Member-only story
Transactions vs Analytics — How Hive Brings SQL to Big Data Technologies
Transactional systems are optimized for day-to-day transactions that involve inserting, updating, and deleting data. Examples include ATM transactions and placing orders on Amazon. These systems typically use relational databases (RDBMS) that store data in a monolithic way.
Analytical systems are optimized for analyzing historical data in batch. Data warehouses like Teradata are analytical systems. Distributed systems like Hadoop work well for analytical purposes.
Apache Hive is an open source distributed data warehouse system built on top of Hadoop. It provides a SQL-like interface for analyzing petabytes of data stored in HDFS, S3, ADLS, or other distributed storage.
Hive tables have two components: the actual data, and metadata/schema stored in a metastore database. Storing metadata outside of HDFS allows Hive to support updates.
Datlakes offer high throughput for processing large amounts of data, but cannot offer low latency like RDBMS.
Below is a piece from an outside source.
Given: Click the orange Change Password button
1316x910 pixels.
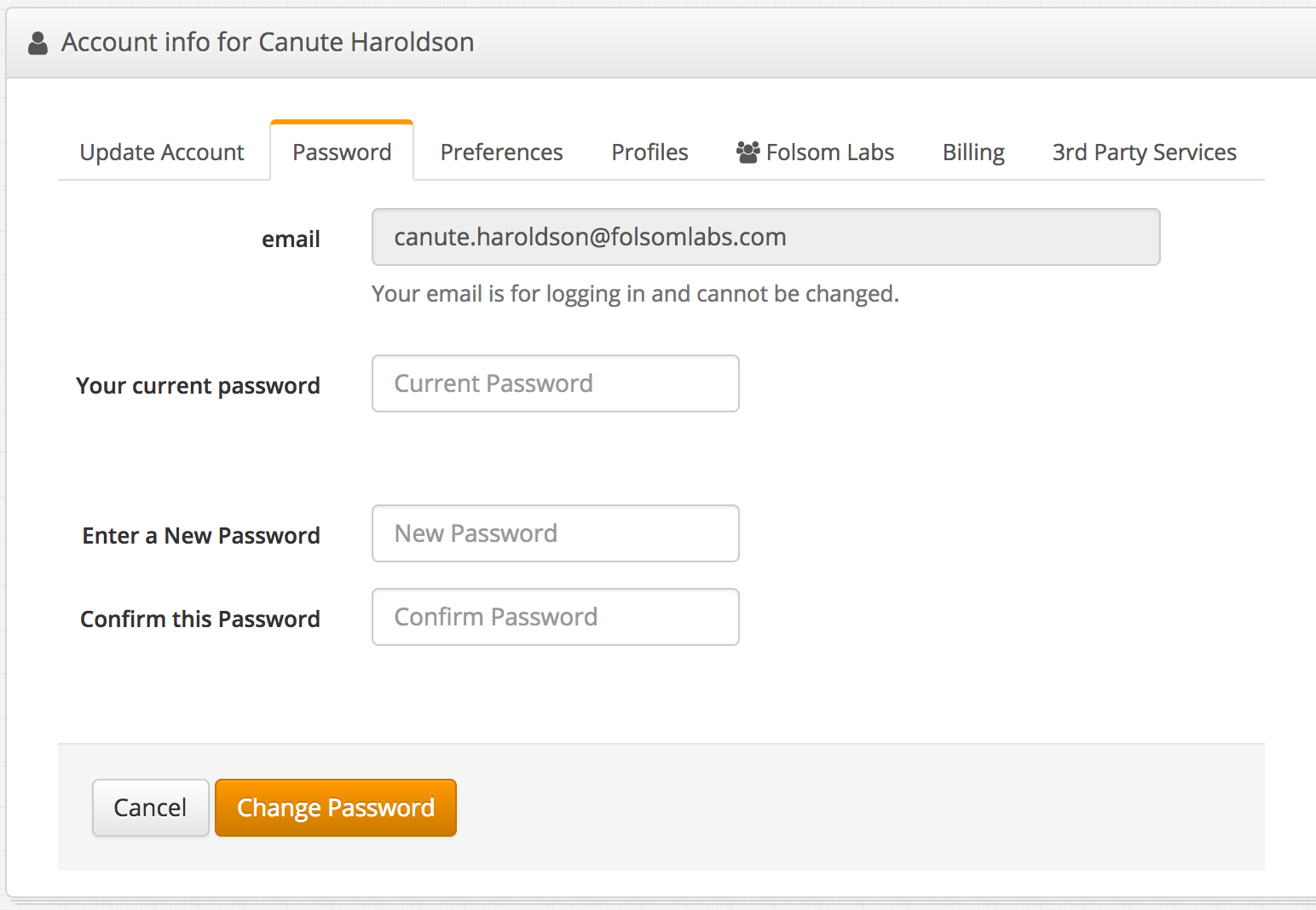Looking at the screenshot, I should click(x=336, y=808).
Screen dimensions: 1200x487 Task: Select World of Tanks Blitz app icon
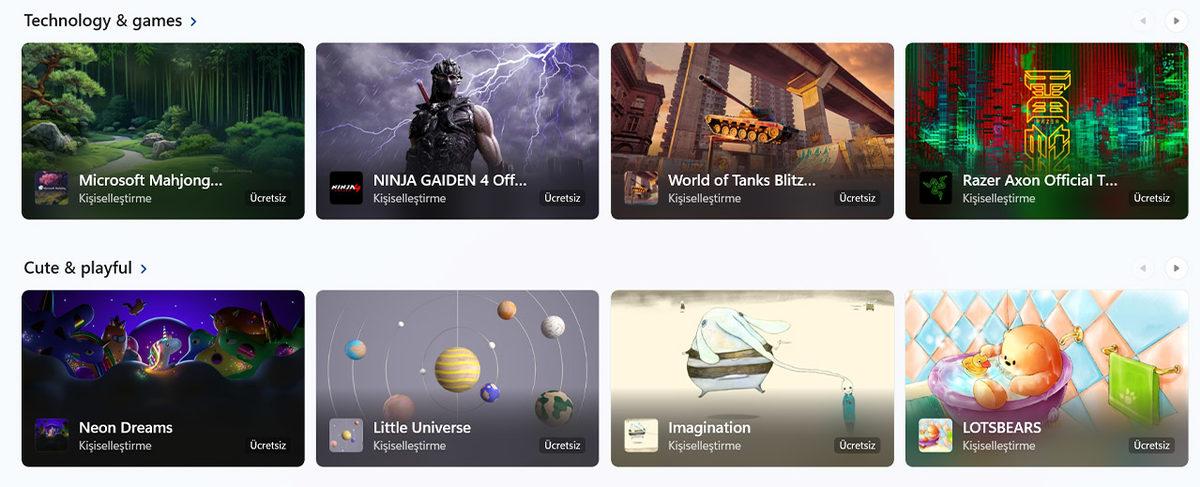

RDBMS uses schema-on-write — the schema is defined at table creation. Hive uses schema-on-read — data is loaded first into HDFS, then Hive tables are defined to create a tabular structure.
Key Hive components:
- Metastore: stores table schemas and metadata
- HiveServer2: allows clients to execute queries
- Beeline: JDBC client to interact with HiveServer
In conclusion- Hive leverages Hadoop’s distributed processing to enable fast analytics on big data stored across clustered storage. Its SQL interface and separate metadata management provide flexibility for data analysis.